Hacker News new | past | comments | ask | show | jobs | submit login
Git submodules revisited (dev.to)
102 points by fanf2 on May 12, 2018 | hide | past | favorite | 55 comments



I'm unsure why most folks seem to get into a pickle over git submodules but I think it's essentially due to the mental model of how they think about the structure of the "root" project and it's relation to the submodules. This in turn seems to govern how they work with the root project and it's submodules.

I kind of think of the relationship as a pointer into what should be a entirely separately managed project. Changes to that project should happen in that project and only then should the "pointer" be modified. I usually go as far as checking out the submodule separately (to my "projects" directory) when I need to work on it, which of course entirely unnecessary, but for me helps keep that separation.

Another approach I've found that helps to combat issues some people have with them is to not have them littered throughout a project but have a very clear delineation between what are submodule and "root" project git managed files - ie. an appropriately named, usually top level, directory.

In practice I find them an extremely useful way of getting stuff done effectively and efficiently!


I agree. I use them extensively with Yocto and the different layers (submodules) that make up my operating system. People have an adversion to them, but I find them easy to work with and very useful.


Effective? Yes. Intuitive? Not so much so.

Your hacks are certainly worth exploring. But they are also solutions to why other people get pickled. Good for you. Not so for them.

I'd be curious to know if you use the CL or a UI-based git tool? It would seem to me - once you get to the necessity / complexity of something that entails submodules - seeing would be believing. Trying to juggle a detailed picture in your head, __and write good code__, __and get your git commands right__ is not exactly a recipe for success.

In many ways git is a great tool. But in the ways it is not expose its Achilles heel as we edge up on the second decade of the 21st century.

p.s. thx for sharing. I'm going to see about using your approaches.


git submodules is just /begging/ for tooling.

On the surface, the commands are fairly verbose. And (as the article pointed out) the documentation on it could use some love.

However the biggest problem I have encountered while using it, is that what code I actually have checked out is opaque without doing the song and dance of actually checking out each submodule & inspecting the dir. This sucks when evaluating the codebase without cloning e.g. in code review on GitLab/GitHub. And the commands/UX for updating them is just painful and error prone.

Really, the difference between putting something in a git submodule and putting something in a private npm/maven/etc. repo is that I can look at a file and read:

    my-dependency v1.1.5
And my human-brain can kind of know what that means.

Whereas if I look at a repo with a submodule, I just see a URL and a SHA. And while actually I think that this is a better model for keeping track of versions, it's terrible from a UX perspective.

There's also a whole host of tooling around your languages chosen artifact/package/dependency management that git submodules don't have yet. It's often supported by the same tools we use for compiling and other task running. Git submodules require another thing that lives outside of that ecosystem.
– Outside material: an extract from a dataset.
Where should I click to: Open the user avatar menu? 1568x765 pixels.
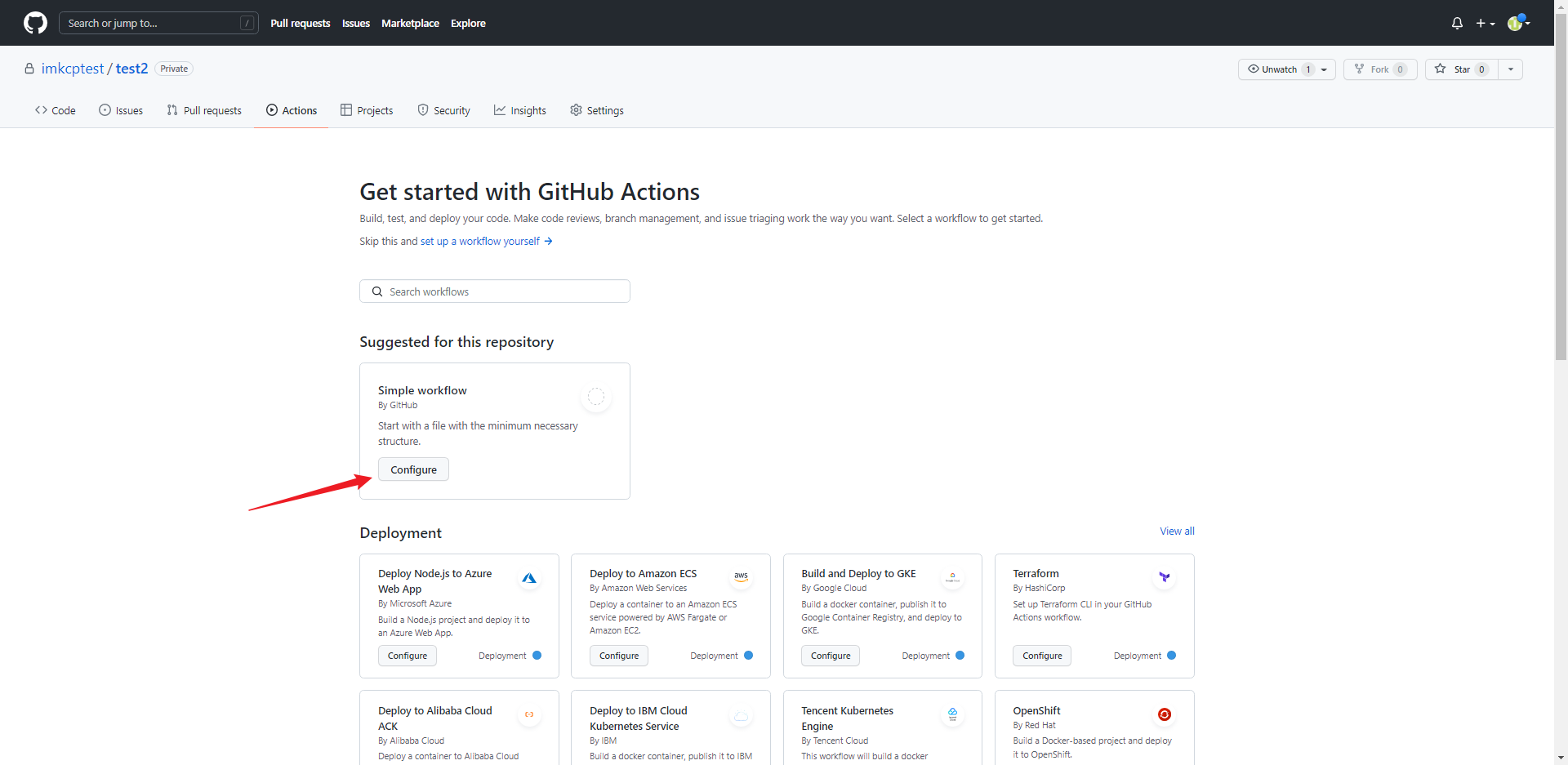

I kind of wish that a mainstream language would just adopt git submodules as part of their de facto package management strategy and build the tools on top of it we need to make it livable.


You can use tags for human readable names of commit hashes. But never rely on tags for security!


I don't think the tag actually is a property of the submodule steps itself (as in, it's not written in the .gitmodules), but yes you can manually check out a tag.


> I kind of wish that a mainstream language would just adopt git submodules as part of their de facto package management strategy and build the tools on top of it we need to make it livable.

Every language has a package management system already. Git should be made easier to use, not harder. I see the utility of submodules to power users, but they're not so necessary at all, but increase the complexity of git by adding yet another abstract concept.

Love you git, but you should be working on removing features, not adding them.


We're getting off on a tangent, but I actually think that dependency management makes way more sense to do in a VCS than some other tool provided by a specific language.

Look at the cluster that is dependency management in JavaScript, Go, etc. Every ecosystem is solving the same problem over and over, and languages can live and die by the quality and capabilities of their package management system.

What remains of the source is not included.